The person using the service was supported to have maximum choice and control of their lives and staff supported them in the least restrictive way possible, the policies and systems in the service support this practice.

Processes and procedures were in place to ensure people were protected from abuse and harm. Staff spoke confidently about the actions they would take if they thought a person was at risk of harm.

Medicines were stored and managed appropriately. The service ensured staff were trained and their competency assessed prior to administering medicines.

Staff were recruited safely and were given appropriate training before they commenced employment. We discussed with the registered manager that staff files needed to accurately reflect all the pre-employment checks that had been carried out for new staff members as checks had sometimes been confirmed at a regional manager and human resources level, rather than with the service and registered manager. The registered manager stated they would review and amend this process straight away.

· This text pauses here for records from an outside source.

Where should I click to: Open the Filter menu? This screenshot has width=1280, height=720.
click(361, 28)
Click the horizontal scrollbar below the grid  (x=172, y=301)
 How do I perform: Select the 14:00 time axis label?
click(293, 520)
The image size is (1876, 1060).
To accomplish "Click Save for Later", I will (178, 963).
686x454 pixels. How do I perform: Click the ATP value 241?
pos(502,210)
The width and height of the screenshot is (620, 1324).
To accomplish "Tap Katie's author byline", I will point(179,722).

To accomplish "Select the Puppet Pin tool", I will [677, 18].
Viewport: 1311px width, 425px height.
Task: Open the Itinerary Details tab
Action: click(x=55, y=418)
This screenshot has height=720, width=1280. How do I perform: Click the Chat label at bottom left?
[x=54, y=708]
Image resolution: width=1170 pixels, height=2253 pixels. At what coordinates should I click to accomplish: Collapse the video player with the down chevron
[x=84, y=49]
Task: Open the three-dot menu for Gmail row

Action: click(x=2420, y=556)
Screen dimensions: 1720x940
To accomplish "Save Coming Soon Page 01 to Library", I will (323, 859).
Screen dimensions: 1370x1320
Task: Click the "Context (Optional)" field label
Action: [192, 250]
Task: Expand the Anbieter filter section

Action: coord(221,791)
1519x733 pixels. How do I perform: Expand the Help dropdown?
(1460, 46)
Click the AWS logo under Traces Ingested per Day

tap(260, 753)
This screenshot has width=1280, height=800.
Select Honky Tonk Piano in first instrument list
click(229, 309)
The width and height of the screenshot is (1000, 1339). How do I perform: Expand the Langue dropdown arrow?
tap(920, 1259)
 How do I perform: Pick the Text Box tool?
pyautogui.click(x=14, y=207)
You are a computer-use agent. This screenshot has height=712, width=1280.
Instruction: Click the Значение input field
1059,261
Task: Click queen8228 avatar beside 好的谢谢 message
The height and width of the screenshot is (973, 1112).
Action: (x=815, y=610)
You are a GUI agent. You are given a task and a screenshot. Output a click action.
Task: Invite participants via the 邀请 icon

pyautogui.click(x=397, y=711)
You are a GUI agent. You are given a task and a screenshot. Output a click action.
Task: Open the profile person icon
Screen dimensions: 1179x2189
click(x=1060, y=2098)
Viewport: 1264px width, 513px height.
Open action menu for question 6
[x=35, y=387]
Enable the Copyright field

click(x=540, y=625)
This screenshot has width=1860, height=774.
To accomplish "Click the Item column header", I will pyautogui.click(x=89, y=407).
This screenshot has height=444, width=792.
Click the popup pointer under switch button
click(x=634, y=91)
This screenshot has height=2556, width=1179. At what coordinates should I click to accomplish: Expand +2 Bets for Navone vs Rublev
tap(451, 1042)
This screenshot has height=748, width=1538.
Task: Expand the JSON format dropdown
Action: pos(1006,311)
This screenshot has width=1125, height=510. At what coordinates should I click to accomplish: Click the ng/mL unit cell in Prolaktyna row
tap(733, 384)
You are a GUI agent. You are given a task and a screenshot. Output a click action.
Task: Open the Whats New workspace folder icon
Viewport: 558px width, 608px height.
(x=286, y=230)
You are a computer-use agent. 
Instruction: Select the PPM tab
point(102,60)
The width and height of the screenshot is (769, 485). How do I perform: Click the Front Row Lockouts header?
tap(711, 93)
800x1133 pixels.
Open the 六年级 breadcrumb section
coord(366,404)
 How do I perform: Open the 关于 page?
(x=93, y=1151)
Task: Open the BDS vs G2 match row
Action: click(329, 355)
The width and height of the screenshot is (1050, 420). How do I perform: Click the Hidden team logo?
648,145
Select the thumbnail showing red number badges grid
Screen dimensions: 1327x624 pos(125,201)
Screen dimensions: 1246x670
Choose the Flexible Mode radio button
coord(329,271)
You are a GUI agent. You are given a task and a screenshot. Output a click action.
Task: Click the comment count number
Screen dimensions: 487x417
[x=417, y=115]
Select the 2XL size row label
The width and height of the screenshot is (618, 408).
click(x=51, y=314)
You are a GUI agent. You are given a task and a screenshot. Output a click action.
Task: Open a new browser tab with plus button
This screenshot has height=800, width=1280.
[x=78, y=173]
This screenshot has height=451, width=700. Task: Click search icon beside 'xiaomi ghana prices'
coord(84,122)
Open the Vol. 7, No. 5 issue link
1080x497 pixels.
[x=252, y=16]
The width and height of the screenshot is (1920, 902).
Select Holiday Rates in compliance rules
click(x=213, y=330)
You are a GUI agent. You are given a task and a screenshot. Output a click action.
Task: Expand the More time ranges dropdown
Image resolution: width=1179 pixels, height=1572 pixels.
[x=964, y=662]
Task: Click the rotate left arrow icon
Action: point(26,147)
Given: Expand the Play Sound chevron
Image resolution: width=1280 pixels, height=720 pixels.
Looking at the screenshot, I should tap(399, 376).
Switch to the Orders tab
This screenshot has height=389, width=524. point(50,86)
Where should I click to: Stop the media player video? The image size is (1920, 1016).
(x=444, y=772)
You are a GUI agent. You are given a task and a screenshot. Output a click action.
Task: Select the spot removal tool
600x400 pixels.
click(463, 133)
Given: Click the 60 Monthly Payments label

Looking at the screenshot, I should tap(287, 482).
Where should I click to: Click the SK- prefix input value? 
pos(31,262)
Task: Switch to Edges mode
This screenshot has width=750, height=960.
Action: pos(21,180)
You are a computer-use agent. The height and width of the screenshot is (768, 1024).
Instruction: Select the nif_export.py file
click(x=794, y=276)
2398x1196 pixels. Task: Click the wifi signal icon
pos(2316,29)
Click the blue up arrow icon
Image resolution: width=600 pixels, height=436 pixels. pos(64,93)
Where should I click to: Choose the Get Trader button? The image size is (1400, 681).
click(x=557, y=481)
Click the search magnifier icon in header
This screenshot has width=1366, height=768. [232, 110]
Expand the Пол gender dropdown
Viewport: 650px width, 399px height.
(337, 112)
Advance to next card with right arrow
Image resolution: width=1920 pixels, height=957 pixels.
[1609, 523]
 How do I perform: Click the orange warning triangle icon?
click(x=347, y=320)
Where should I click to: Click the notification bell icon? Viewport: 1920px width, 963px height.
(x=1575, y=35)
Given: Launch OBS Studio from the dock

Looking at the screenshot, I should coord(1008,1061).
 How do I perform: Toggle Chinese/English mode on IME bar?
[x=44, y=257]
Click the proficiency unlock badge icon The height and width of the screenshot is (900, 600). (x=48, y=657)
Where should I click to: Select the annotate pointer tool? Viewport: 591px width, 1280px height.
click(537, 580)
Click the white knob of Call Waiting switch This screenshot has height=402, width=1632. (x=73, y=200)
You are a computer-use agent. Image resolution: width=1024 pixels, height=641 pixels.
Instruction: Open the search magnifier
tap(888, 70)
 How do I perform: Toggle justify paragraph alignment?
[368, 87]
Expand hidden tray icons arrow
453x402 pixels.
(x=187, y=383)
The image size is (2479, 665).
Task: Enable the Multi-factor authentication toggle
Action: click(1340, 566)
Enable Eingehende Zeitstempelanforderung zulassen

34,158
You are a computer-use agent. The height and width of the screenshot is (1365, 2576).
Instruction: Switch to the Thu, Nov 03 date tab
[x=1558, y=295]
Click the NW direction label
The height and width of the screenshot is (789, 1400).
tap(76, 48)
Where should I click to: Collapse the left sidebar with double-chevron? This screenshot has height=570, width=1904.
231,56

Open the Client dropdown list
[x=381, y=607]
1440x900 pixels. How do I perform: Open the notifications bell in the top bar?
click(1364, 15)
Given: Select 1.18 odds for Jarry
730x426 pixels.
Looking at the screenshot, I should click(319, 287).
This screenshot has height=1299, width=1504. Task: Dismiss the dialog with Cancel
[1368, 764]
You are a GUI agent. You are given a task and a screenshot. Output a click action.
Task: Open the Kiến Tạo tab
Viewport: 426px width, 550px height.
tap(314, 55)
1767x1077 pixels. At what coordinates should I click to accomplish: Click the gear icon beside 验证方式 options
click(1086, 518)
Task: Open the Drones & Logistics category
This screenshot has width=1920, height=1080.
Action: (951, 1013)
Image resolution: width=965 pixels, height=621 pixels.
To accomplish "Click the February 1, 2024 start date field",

Staff had received specific training in managing the needs of people who used the service such as epilepsy and specific speech and language therapy approaches. There were sufficient staff on duty to meet the needs of the person and the staff team were supportive of the registered manager and of each other.

There was a regular programme of staff supervision in place and records of these were detailed and showed the home worked with staff to identify their personal and professional development.

The person’s care plans were person centred and had been well assessed. The home had developed plans such as communication systems, supported by speech and language therapists to help the person be involved in how they wanted their care and support to be delivered. The person was given choices and encouraged to take part in all aspects of day to day life at the home, including shopping, laundry and cooking. One person was transitioning into the home and we saw this had been planned and assessed so it was as smooth as possible.

The service encouraged the person to maintain their independence. Staff supported the person in a caring way. They were supported to be involved in the local community as much as possible and to use public transport and access regular facilities such as the local G.P, shops and leisure facilities.

A regular programme of staff meetings took place where issues were shared and raised. The service had a complaints procedure and staff told us how they could recognise if the person they were supporting was unhappy. The service met with the person regularly and recorded their views about activities and whether they were happy. A family member also told us the service kept them involved in their relative’s life. Professionals told us they were kept updated. This showed the service listened to the views of people.

There was a regular programme of auditing in place to check the safety and quality of the service being delivered at Delphine Court.